==== Dataset entries ====
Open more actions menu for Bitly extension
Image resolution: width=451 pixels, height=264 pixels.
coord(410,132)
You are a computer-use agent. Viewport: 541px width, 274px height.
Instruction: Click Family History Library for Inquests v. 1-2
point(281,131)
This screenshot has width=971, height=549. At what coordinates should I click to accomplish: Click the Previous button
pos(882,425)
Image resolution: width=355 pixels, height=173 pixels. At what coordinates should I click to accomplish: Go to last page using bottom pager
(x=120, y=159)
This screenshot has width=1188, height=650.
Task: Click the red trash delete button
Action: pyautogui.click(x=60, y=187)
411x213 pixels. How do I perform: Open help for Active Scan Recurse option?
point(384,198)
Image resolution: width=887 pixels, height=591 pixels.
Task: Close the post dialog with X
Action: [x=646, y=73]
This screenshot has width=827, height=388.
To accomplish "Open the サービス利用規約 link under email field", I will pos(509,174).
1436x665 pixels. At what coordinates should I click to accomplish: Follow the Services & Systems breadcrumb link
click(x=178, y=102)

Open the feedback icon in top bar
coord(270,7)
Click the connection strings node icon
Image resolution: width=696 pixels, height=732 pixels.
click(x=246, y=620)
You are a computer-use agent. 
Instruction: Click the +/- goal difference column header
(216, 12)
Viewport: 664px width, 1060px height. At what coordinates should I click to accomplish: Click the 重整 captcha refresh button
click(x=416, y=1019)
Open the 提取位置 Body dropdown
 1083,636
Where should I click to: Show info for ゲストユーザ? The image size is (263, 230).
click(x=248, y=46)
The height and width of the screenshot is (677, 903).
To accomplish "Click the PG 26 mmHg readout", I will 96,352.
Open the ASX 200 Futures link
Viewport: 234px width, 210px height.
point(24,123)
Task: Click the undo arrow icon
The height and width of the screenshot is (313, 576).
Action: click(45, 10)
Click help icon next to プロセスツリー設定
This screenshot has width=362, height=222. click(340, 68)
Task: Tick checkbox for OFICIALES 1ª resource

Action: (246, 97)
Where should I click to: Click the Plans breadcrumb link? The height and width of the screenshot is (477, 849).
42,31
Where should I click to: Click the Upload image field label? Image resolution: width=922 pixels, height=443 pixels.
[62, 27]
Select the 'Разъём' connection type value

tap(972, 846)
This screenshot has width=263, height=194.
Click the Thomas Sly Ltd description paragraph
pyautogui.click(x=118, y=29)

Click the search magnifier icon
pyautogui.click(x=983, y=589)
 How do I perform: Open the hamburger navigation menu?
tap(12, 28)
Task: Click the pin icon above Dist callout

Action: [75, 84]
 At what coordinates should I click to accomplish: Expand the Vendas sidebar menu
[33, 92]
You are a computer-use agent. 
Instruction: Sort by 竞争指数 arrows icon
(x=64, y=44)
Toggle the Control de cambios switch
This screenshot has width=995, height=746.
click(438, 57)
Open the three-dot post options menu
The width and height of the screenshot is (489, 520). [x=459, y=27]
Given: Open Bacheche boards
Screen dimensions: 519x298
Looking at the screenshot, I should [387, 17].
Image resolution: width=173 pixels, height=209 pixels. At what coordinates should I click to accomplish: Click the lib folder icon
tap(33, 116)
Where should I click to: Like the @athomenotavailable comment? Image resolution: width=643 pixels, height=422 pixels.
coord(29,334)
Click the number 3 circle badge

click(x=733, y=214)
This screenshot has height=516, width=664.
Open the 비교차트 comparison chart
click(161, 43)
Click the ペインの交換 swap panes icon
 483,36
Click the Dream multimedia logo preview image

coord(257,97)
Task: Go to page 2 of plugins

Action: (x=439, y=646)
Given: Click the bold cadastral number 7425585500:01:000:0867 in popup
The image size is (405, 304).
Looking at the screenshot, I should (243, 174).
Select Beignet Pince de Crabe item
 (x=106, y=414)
====
Work order — Filter the records above, keeping each line that contains the word "Given".

Answer —
Given: Open Bacheche boards
Given: Click the bold cadastral number 7425585500:01:000:0867 in popup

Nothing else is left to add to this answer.